Some Alpine passes were temporarily closed due to heavy snowfall.
In central Switzerland, canton Uri temporarily closed sections of the A2 motorway that runs through the heart of the country, from Germany in the north to its southern border with Italy.
About 45.8 mm of rain fell in the capital Bern over a 12-hour period.
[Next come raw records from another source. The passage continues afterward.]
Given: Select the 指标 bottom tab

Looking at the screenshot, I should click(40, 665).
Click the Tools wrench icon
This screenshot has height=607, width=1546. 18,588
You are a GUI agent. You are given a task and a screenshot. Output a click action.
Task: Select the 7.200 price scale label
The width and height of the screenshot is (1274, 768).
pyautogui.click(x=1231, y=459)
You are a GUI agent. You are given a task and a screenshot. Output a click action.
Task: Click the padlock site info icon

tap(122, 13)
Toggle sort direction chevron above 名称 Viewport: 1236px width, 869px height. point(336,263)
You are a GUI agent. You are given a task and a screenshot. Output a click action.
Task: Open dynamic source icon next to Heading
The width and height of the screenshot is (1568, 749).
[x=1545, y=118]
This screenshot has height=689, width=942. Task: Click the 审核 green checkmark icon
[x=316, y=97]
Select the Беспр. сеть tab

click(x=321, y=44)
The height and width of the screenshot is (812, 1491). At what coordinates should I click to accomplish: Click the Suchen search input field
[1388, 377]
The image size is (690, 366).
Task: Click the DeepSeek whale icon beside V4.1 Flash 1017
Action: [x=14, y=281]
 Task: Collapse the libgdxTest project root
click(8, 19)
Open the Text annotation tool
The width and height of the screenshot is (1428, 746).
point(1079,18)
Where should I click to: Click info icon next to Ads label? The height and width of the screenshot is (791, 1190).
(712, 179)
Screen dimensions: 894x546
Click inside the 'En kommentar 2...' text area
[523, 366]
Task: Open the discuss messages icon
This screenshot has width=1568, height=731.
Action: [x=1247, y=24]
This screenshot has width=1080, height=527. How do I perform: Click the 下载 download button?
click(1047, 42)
But at the village of Waldegg just outside Zurich, 31.1 mm of rain were recorded in ten minutes, almost beating the record of 41.1 mm that fell in ten minutes on Lausanne in August 2018.
In the town of Thun, in the Bernese Oberland, wind speeds of up to 64km/h were registered by SRF, and fire services were called out more than any other time in the last 25 years.
An airport hangar partially collapsed amid heavy rain and strong winds overnight in the southern town of Magadino, Switzerland resulting in several planes damaged.
Following the storms, the Federal Office for the Environment (FOEN) issued “level four” (high danger) flood warnings for lakes Zurich, Thun and Lucerne (on a scale of 1-5). More rain and flooding, especially around lakes and rivers, and landslides are likely in the next few days.
In neighboring Germany officials warned of “extreme storms” on Tuesday in the Eifel region southwest of Cologne due to particularly heavy rainfall.
Persistent rain in recent days has swelled rivers and the Rhine is predicted to hit the first high-water mark on Thursday or Friday, triggering restrictions to shipping.
The wet weather has been welcomed by some forestry officials in Germany after three particularly dry summers in a row.